§ Task goal:
The reply should reproduce every line of the data below word for word, minus any images.

§ Information shown:
▶

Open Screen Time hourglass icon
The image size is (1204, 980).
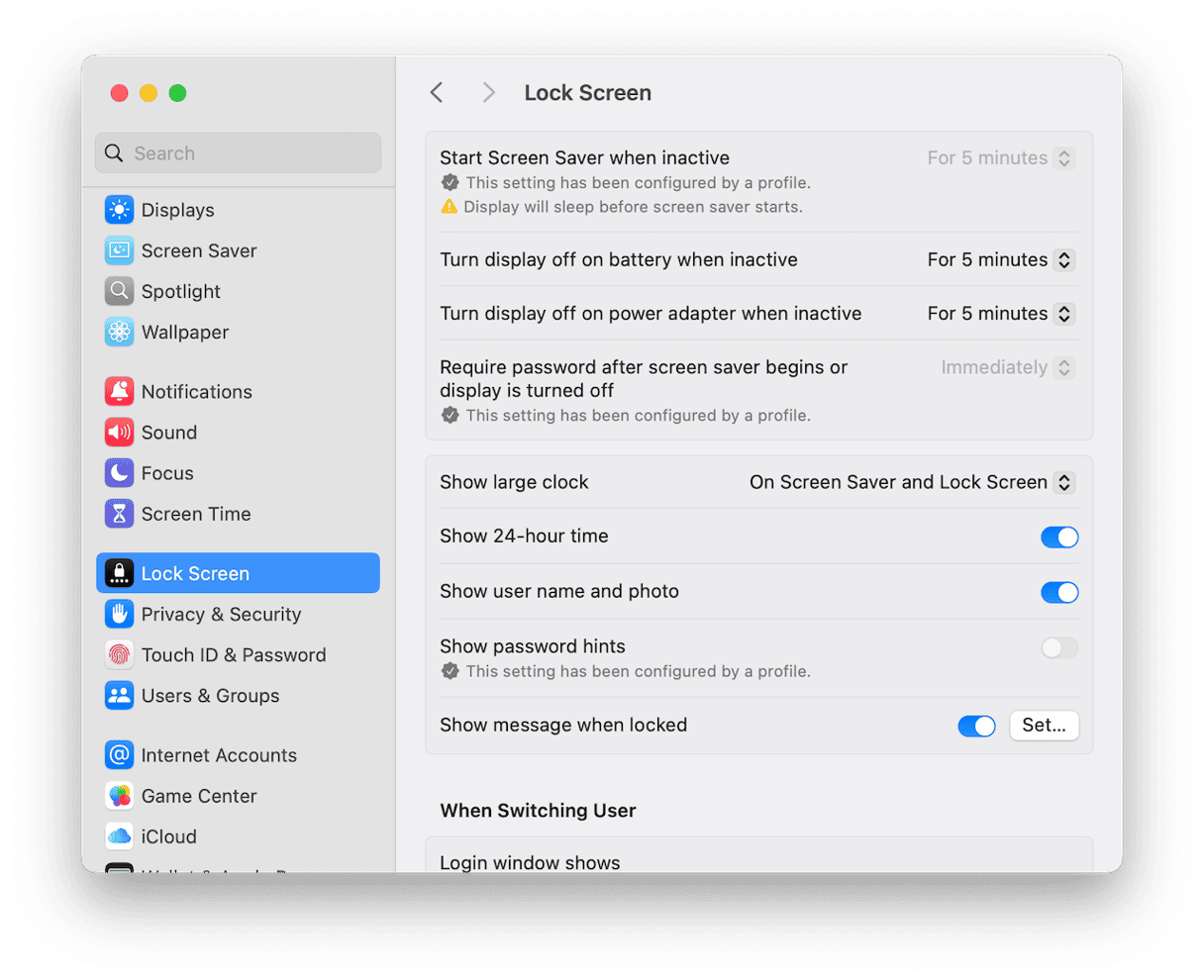[119, 513]
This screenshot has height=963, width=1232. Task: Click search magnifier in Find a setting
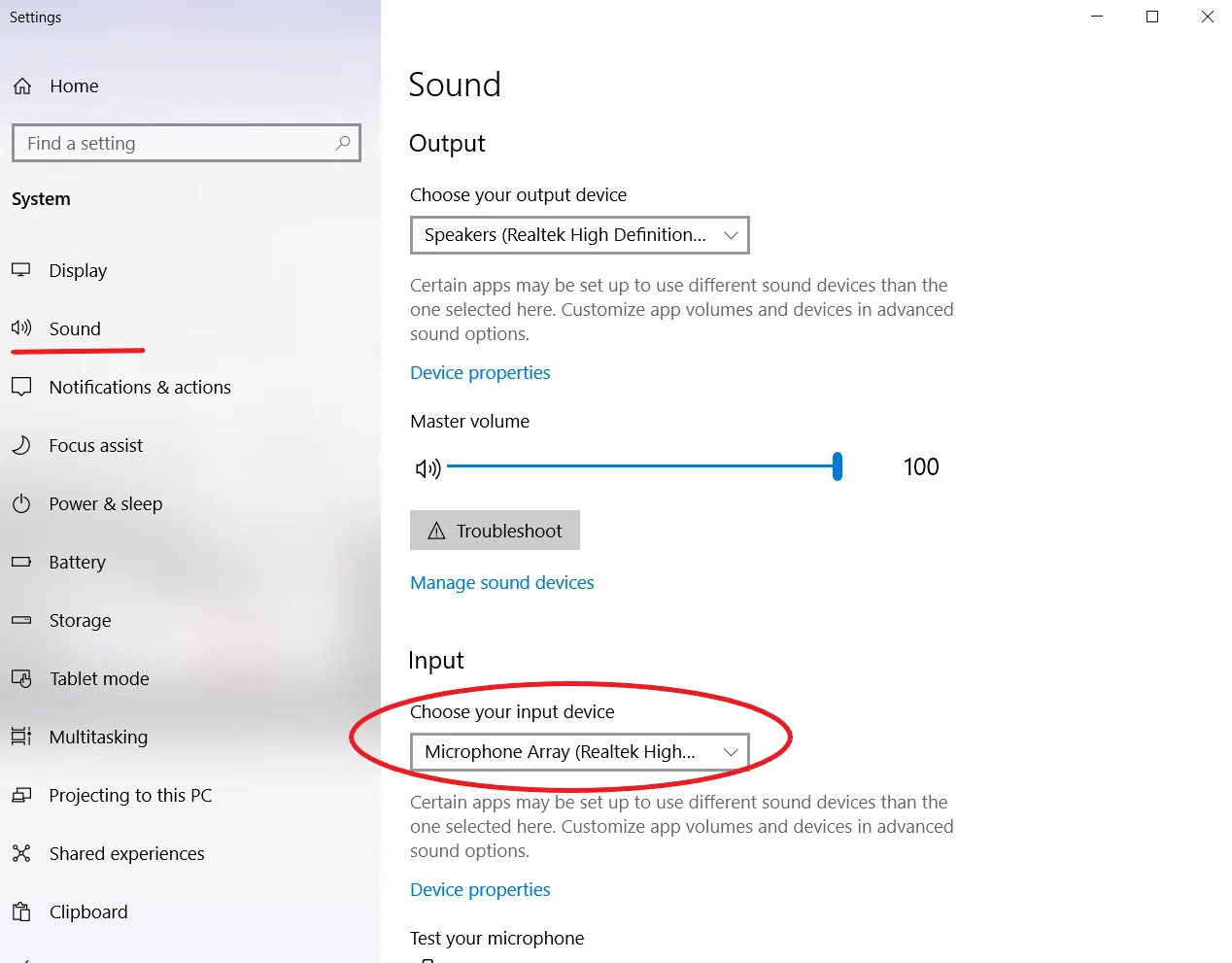point(343,143)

◀

§ Solution to this problem:
Open Screen Time hourglass icon
The image size is (1204, 980).
[119, 513]
This screenshot has height=963, width=1232. Task: Click search magnifier in Find a setting
point(343,143)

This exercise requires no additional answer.